[What needs to be done]
Any picture in the records below stays out; return everything else exactly.
╭──
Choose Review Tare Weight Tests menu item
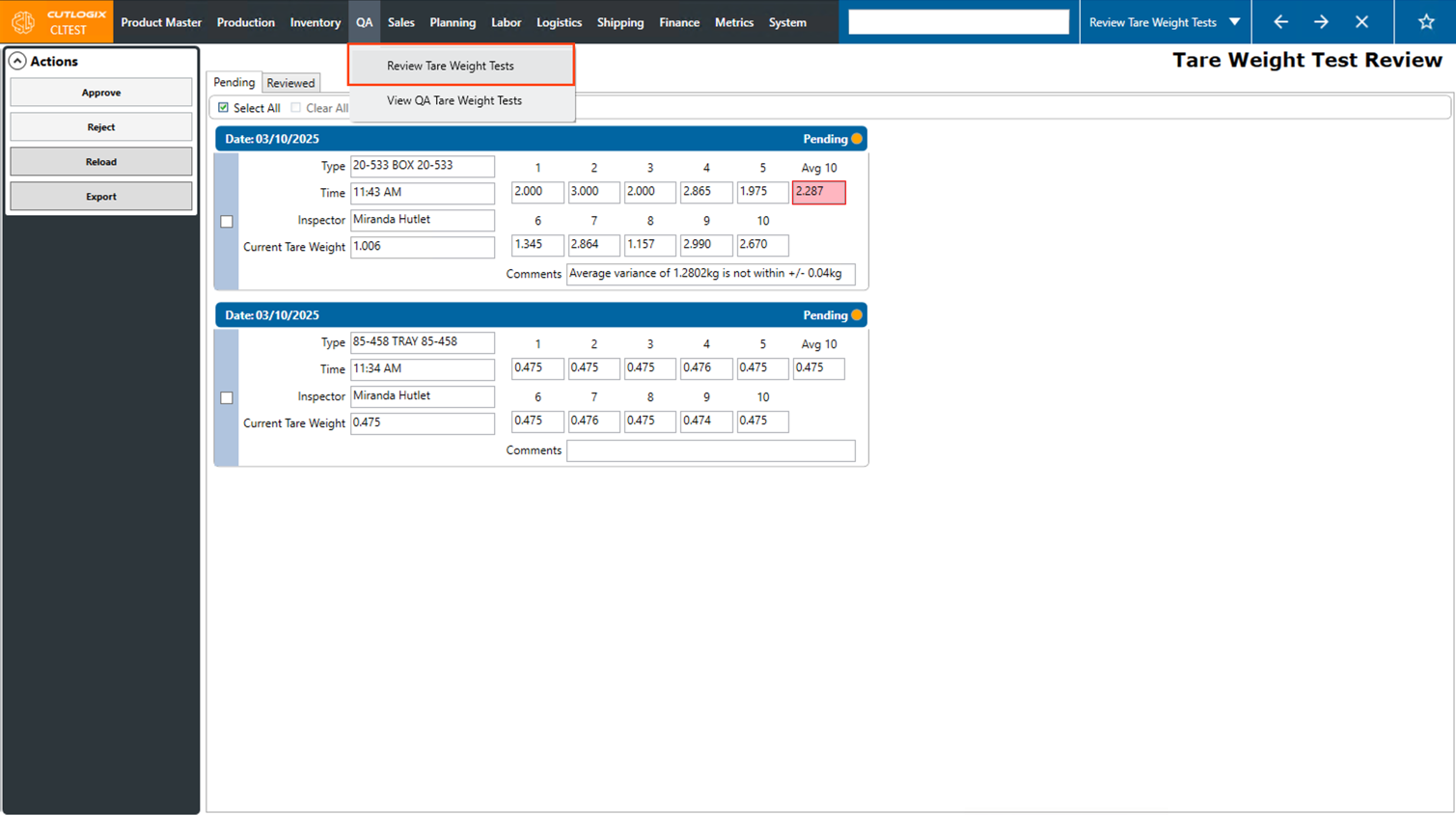The width and height of the screenshot is (1456, 815). pyautogui.click(x=451, y=66)
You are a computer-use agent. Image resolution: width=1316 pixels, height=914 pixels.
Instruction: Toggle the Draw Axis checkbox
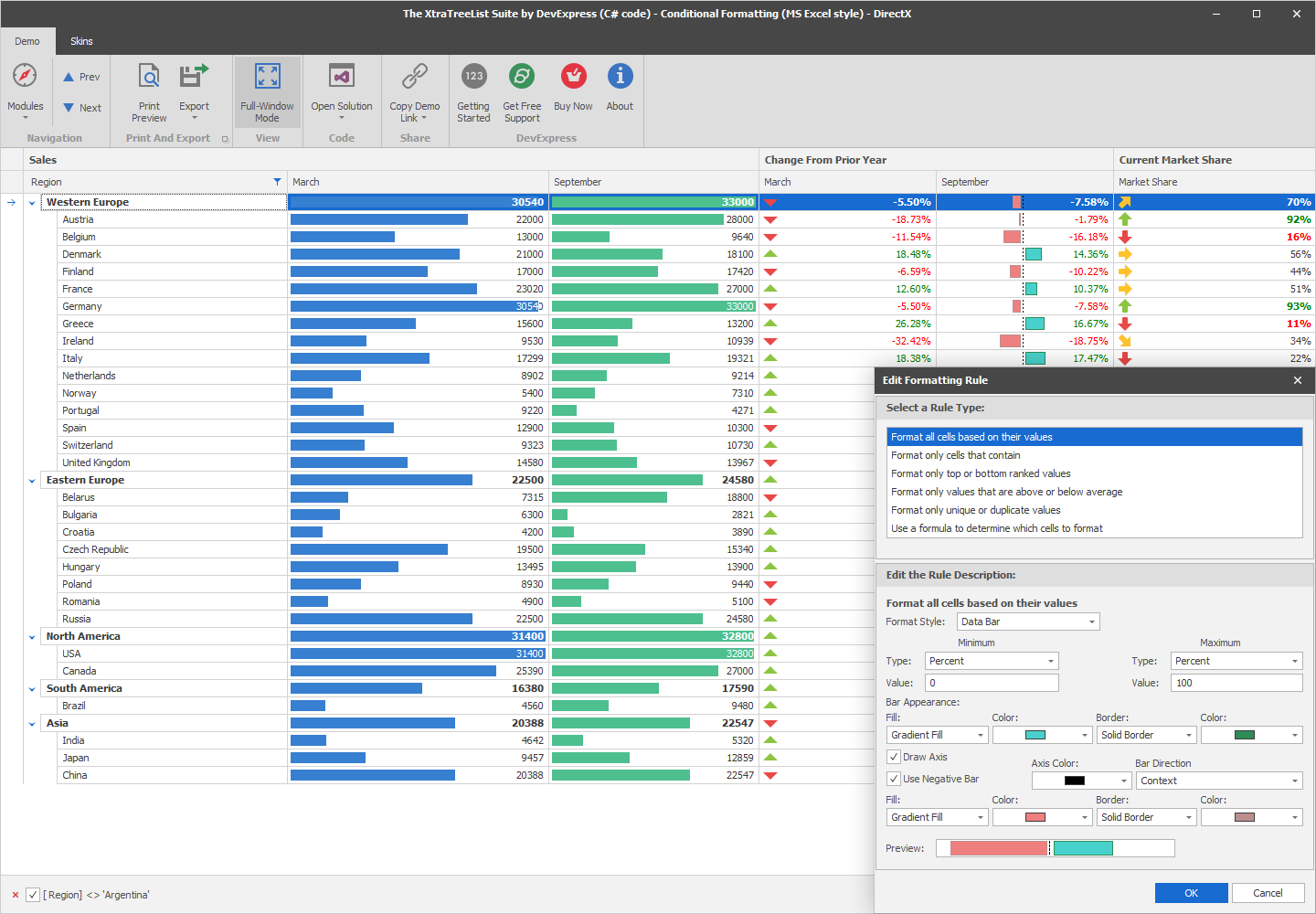click(893, 757)
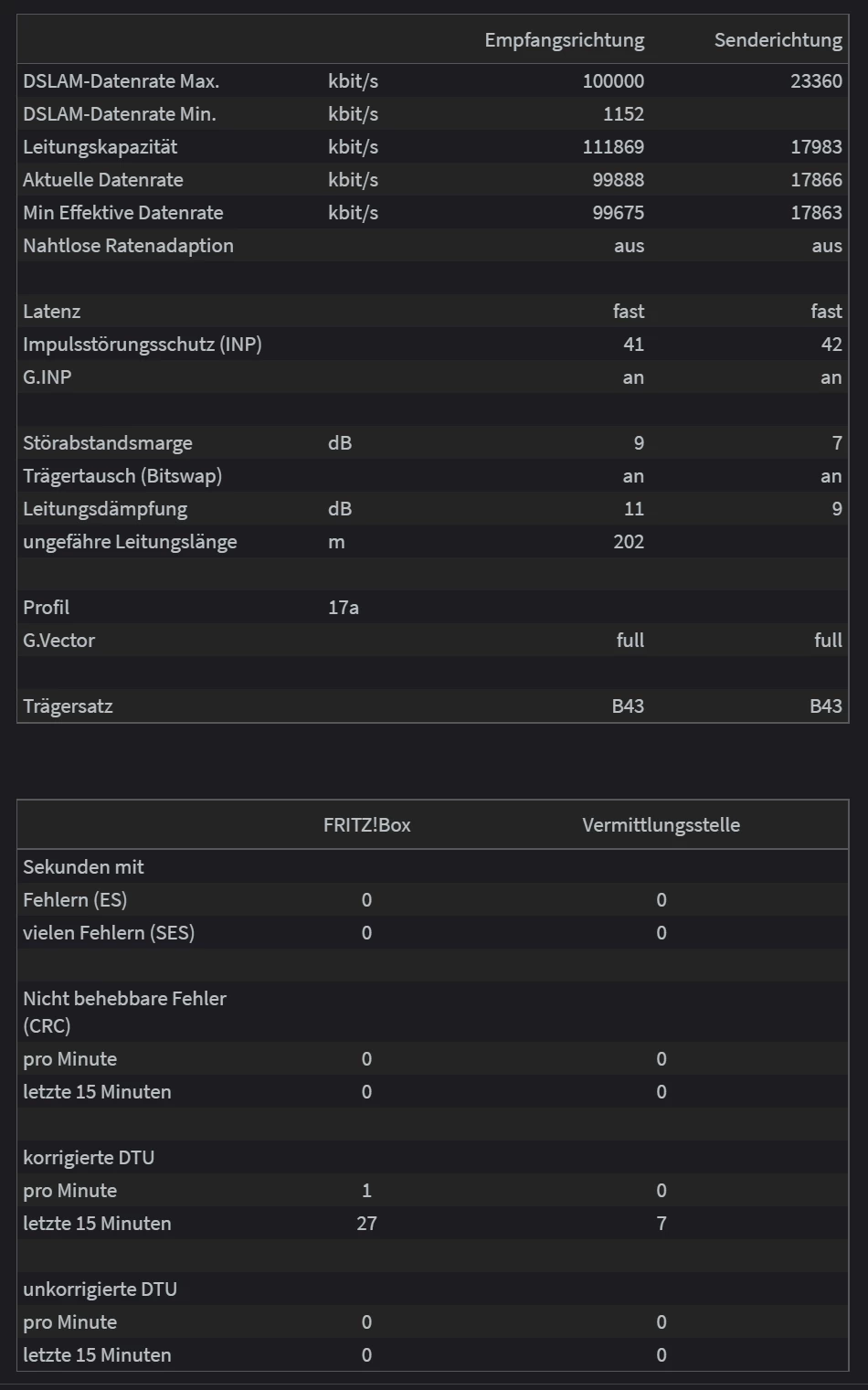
╰──
[Task answer]
Choose Review Tare Weight Tests menu item
The width and height of the screenshot is (1456, 815). pyautogui.click(x=451, y=66)
You are a computer-use agent. Image resolution: width=1316 pixels, height=914 pixels.
Instruction: Toggle the Draw Axis checkbox
click(893, 757)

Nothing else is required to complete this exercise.